Items from a data source:
------------------------------------------------------------

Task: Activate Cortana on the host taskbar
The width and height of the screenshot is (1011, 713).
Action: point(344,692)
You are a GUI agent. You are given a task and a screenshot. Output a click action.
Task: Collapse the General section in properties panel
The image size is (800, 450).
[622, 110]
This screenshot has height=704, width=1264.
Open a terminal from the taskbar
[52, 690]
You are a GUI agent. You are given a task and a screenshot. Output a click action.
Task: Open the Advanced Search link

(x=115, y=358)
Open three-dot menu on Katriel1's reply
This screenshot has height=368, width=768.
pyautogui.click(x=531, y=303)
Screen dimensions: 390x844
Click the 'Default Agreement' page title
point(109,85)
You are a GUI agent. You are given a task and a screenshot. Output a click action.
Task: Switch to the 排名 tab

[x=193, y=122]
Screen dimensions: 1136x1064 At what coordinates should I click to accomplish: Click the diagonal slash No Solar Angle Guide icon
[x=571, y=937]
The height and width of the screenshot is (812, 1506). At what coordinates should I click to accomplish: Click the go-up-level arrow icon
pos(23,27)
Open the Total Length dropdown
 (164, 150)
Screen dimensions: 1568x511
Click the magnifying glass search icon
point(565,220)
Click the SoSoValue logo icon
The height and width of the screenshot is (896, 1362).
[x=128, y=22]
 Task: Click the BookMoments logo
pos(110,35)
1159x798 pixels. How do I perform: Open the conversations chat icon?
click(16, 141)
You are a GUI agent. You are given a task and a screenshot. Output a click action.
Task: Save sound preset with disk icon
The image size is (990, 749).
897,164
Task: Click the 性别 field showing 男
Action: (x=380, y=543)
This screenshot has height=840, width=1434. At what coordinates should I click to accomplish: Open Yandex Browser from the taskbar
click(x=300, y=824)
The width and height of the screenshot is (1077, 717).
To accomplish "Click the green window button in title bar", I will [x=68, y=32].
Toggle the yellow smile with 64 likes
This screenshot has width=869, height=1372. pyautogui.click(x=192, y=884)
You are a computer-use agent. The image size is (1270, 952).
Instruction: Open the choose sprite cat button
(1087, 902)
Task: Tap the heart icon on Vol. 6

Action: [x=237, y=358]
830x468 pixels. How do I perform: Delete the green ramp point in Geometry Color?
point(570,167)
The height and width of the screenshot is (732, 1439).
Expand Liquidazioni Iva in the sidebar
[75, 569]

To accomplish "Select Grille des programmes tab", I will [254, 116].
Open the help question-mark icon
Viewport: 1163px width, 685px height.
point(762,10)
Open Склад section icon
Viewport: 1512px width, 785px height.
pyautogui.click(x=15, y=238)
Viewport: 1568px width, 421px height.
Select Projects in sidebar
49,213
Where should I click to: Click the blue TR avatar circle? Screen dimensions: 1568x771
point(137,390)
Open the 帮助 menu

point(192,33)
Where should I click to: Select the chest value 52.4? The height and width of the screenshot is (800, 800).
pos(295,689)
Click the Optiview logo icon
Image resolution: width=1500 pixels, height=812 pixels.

------------------------------------------------------------

Repeat the lines of the listing exactly, starting at the line that contains "Task: Tap the heart icon on Vol. 6" and ending at the last line of the listing.

Task: Tap the heart icon on Vol. 6

Action: [x=237, y=358]
830x468 pixels. How do I perform: Delete the green ramp point in Geometry Color?
point(570,167)
The height and width of the screenshot is (732, 1439).
Expand Liquidazioni Iva in the sidebar
[75, 569]

To accomplish "Select Grille des programmes tab", I will [254, 116].
Open the help question-mark icon
Viewport: 1163px width, 685px height.
point(762,10)
Open Склад section icon
Viewport: 1512px width, 785px height.
pyautogui.click(x=15, y=238)
Viewport: 1568px width, 421px height.
Select Projects in sidebar
49,213
Where should I click to: Click the blue TR avatar circle? Screen dimensions: 1568x771
point(137,390)
Open the 帮助 menu

point(192,33)
Where should I click to: Select the chest value 52.4? The height and width of the screenshot is (800, 800).
pos(295,689)
Click the Optiview logo icon
Image resolution: width=1500 pixels, height=812 pixels.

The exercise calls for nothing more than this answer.